Carry on the slingshot forum thread thanking Bill Hays, starting right after its final post.

#### TEXT EXTRACT:
-.-.-
# Thank you Bill Hays!



## Neo Catapults (May 28, 2014)

First of all I apologise for my poor English.

Yesterday I had a lot free time (very difficult to find free time last years).

I manage to watch some videos from Bill Hays and try some shooting after this.

Till yesterday I couldn't hit with consistency targets. I was shooting better without aiming (I was just looking the target). I was very dissapointed with my slingshot shooting and I couldn't find out what's wrong with my shooting. I am one of the best Trap Shooters in my country, I shoot extremely well with shotguns, airguns, blowguns etc. It was always easy for me.

I try to learn sling shot shooting from videos, from articles, forums etc.

Yesterday I watched a video where Bill Hays holds long stick like a gun to teach that is almost the same when you are shooting with a slingshot. That was! This is absolutely true! It's exactly the same logic.

After some shots and experiments I managed to shoot a 4 X 4 cm target from 9 meters 7-9 times to 10!

Before this video I was keeping my head up and I was trying to find a place for anchor point and elevation. Now I use my slingshot like if it is a shotgun. The bands are the barels and using the corect for me "cast of/on" I have no problems to find the centre between right and left of the target. I managed to find the elevation by moving my head near the top band (I'm right eye dominated and I hold the slingshot with my left hand sideway).

I can't stop shooting after this. I can do it with all my slingshots (with some modifications)! It seems so easy after this and I need to share my feelings to SSF.

Now I understand why all of you keep talking about Bill Hays.

Thanks Bill.


----------



## Charles (Aug 26, 2010)

Bill is a great guy who really understands slingshots. And he is a wonderful shot as well. He is a true boon to the sport.

Glad to hear you have found a technique that works for you.

Cheers ... Charles


----------



## treefork (Feb 1, 2010)

Bill has inspired and influenced slingshots worldwide more than anybody. More people have learned to shoot as a result of his demonstrations.


----------



## Urban Fisher (Aug 13, 2014)

I have to agree. Bill has shown thousands of people what a slingshot can really do! There are many others to thank too, but Bill's videos, I think really opened the eyes for many that a slingshot is not a simple inaccurate toy. When aimed properly and with his very good instructions he has made many people (like myself) look at a simple slingshot with all new respect. Plus he is also very generous with his designs and sharing his templates. If we had a slingshot Hall of Fame...he would be in there for sure!!!


----------



## Tag (Jun 11, 2014)

the slingshot community owes a great deal to Bill and Daranda, along with the other vendors in this Forum. To sum it up, most businesses want to sell you a product, period. The vendors here not only sell you a product, but they also provide instructional videos to help you become proficient with your slingshot. At the 2014 MWST Bill and Nathan along with some others took the time out of their shooting to help others Improve theirs. I hope all of you get a chance to attend either the ECST or the MWST and see for yourself how fortunate we are to have the participating vendors we do.
-.-.-
#### PROVIDED MATERIAL:
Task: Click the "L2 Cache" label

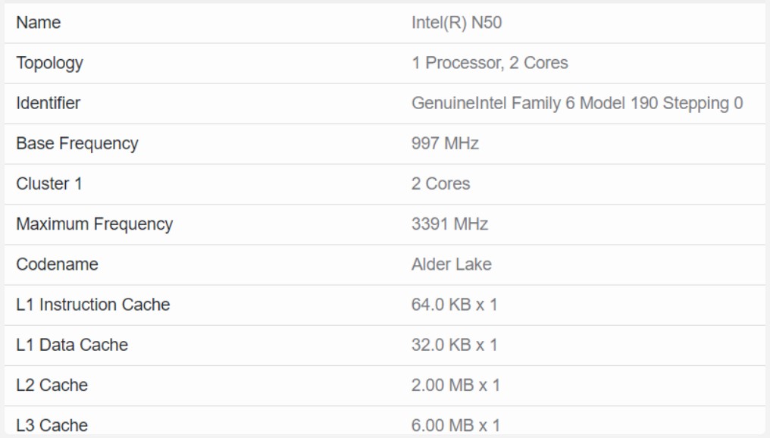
-.-.-
#### OUTPUT OF THE TASK:
----------



## JediMike (Jan 1, 2015)

I found that particular video helpful too, tho in my case I'm still working on getting my shooting up to scratch. :target:


----------



## Gunnar (Dec 30, 2013)

bills videos actually have really helped me also


----------



## Bill Hays (Aug 9, 2010)

:blush: Okay Guys... that's enough!

You made me resort to an emoticon...

Seriously though, if I've seen a little further and done a touch more then credit is due to Bill "Tex" Herriman and to Neil Bingham more than anyone else.... I simply utilized and slightly modified Tex's instruction on shooting to fit my gun/rifle shooting style... because that's what I'm really good at... and a long time ago Neil Bingham from England had a video where he was shooting cans in his backyard, and it's like he never missed... So I knew it wasn't the slingshot that was the problem with accuracy it was how it was used.

I spent a lot of time and effort to try and come up with a comprehensive approach to slingshot shooting that allows for more accuracy for more people than had previously been shown possible... but without knowing it was possible by watching and learning from Neil and Tex... I wouldn't have even tried in the first place!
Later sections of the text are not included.